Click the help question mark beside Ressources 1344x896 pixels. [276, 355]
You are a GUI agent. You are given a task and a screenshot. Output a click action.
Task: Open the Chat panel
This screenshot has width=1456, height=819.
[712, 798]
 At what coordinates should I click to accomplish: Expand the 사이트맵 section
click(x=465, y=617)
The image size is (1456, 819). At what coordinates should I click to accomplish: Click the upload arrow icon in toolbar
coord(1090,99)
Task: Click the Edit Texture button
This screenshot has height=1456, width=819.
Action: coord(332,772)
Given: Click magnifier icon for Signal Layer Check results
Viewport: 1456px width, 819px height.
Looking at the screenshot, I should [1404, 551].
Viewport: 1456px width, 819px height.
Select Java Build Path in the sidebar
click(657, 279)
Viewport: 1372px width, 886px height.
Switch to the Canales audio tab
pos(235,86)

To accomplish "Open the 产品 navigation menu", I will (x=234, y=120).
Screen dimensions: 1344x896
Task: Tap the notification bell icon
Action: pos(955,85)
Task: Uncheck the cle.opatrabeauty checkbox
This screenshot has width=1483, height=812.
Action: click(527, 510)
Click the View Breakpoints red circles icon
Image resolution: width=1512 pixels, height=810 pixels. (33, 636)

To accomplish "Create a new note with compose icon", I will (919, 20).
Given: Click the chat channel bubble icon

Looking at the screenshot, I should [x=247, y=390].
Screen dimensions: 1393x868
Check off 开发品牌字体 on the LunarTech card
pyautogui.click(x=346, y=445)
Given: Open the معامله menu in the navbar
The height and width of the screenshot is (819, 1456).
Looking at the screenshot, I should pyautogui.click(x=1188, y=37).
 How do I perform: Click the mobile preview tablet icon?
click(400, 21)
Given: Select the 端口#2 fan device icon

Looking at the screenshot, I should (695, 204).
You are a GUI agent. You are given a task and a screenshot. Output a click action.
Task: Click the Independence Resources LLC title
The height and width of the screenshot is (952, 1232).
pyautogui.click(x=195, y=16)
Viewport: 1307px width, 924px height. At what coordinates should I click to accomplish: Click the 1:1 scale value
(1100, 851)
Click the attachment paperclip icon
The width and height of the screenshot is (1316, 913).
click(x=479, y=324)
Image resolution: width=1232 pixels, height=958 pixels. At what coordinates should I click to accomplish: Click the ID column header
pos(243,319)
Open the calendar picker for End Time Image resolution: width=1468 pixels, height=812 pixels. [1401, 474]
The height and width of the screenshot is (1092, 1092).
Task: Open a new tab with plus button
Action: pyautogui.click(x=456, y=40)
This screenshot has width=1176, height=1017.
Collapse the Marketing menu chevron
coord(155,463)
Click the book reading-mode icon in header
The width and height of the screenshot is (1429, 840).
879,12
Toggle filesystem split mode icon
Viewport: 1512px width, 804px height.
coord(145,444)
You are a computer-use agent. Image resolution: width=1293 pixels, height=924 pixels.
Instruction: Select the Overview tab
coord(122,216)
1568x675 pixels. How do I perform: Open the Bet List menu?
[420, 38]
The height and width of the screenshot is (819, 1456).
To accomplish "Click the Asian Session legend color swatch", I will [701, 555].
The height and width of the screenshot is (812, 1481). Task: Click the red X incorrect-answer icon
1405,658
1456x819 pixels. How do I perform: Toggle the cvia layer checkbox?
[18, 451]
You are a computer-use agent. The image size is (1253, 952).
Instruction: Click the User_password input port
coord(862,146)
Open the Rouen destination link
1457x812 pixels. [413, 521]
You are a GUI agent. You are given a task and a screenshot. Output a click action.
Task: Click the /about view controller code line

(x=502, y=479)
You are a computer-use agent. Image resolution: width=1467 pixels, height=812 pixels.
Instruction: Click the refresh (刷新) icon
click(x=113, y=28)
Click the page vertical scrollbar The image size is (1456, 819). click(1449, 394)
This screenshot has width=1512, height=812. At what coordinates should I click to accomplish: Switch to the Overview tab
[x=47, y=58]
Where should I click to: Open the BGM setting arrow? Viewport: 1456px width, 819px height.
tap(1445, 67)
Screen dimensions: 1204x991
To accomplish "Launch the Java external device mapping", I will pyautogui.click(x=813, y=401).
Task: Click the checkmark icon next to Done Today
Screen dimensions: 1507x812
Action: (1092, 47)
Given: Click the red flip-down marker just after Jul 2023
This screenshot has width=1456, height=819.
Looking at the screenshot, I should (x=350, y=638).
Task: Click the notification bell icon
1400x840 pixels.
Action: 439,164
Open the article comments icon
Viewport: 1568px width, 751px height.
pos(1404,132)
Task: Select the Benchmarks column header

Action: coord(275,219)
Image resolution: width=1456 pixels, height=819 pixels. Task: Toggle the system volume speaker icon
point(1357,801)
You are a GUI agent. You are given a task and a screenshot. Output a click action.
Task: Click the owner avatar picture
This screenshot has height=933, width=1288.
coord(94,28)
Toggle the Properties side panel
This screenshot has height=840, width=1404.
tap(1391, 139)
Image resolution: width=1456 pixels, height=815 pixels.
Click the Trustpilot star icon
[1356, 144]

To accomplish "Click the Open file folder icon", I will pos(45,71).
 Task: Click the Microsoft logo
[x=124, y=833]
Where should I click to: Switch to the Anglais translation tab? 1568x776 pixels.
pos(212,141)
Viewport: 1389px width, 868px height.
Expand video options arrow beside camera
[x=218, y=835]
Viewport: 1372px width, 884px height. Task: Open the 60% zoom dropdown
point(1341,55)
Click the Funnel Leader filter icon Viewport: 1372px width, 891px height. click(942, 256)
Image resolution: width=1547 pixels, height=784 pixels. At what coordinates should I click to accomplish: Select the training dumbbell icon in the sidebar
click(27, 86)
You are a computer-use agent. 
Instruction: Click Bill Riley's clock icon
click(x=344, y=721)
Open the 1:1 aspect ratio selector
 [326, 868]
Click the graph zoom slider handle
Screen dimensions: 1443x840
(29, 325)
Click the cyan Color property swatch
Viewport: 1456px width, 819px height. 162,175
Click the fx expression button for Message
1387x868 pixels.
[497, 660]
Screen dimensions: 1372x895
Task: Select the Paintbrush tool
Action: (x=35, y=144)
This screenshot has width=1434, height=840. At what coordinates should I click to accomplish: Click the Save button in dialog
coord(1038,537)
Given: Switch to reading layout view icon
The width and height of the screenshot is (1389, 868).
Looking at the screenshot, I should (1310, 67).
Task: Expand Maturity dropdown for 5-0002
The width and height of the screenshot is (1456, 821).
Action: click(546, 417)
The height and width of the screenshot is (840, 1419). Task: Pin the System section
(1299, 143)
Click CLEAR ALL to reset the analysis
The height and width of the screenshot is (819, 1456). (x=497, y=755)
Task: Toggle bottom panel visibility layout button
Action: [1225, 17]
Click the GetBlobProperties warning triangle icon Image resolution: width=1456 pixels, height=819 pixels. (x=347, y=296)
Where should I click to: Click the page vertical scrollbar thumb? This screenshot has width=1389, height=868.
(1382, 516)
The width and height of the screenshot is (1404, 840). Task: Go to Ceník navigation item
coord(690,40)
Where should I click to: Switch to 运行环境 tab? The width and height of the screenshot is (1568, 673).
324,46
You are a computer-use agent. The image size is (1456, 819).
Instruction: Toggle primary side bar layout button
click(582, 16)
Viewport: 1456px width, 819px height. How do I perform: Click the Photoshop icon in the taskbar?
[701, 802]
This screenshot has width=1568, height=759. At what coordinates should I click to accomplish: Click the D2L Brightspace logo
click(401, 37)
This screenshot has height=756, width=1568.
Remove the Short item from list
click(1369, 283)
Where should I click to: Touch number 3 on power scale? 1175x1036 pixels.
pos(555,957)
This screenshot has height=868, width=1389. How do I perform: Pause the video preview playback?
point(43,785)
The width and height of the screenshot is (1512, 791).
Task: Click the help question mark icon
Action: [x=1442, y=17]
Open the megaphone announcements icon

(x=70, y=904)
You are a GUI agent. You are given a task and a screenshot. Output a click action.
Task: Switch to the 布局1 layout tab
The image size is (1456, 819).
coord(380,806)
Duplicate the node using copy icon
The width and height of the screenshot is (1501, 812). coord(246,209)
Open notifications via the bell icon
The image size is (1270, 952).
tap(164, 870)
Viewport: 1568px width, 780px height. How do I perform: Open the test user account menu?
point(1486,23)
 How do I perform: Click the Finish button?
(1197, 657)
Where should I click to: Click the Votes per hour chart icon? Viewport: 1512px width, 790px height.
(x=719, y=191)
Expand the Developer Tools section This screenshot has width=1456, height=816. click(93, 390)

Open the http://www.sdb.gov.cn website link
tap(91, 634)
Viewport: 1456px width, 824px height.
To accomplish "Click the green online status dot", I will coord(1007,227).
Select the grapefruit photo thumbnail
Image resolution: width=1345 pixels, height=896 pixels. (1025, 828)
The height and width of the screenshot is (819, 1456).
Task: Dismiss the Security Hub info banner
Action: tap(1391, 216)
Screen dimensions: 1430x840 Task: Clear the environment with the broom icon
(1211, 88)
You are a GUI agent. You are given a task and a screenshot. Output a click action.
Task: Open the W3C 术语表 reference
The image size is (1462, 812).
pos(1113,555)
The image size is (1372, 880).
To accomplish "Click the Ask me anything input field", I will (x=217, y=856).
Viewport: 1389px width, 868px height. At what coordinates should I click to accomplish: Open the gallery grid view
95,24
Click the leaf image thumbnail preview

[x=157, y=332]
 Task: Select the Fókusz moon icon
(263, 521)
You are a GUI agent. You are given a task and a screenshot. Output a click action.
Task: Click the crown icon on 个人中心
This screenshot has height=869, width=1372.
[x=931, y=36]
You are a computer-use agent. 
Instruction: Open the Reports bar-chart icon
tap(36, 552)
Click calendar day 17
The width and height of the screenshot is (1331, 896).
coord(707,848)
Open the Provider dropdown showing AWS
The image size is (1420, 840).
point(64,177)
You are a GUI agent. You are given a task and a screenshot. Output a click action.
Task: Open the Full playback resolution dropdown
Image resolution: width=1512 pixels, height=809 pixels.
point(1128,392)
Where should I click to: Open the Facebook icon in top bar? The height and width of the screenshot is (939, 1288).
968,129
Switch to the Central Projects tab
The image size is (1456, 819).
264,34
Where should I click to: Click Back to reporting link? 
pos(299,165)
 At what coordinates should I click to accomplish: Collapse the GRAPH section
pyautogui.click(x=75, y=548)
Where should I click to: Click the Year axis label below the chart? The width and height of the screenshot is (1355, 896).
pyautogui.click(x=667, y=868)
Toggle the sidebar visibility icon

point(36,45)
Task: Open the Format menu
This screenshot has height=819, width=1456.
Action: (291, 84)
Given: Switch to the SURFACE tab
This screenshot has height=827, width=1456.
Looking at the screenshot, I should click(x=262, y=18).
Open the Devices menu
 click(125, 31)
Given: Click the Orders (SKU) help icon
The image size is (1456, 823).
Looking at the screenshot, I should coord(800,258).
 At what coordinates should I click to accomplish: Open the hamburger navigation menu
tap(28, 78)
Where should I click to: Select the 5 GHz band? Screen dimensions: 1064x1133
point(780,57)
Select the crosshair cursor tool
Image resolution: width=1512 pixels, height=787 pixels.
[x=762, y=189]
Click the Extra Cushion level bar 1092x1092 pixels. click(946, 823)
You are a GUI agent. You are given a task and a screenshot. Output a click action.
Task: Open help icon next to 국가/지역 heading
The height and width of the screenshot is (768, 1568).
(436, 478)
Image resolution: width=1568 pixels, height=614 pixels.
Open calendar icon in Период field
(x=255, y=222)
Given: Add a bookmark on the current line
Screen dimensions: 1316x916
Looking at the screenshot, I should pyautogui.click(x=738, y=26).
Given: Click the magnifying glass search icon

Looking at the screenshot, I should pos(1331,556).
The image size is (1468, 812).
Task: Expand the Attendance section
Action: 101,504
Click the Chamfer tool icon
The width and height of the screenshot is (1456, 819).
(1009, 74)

::::::::

## WORK INSTRUCTION
Go through the listing above and report how many of its lines contain the word "mode", with only the number as output.

## WRITTEN REPLY
2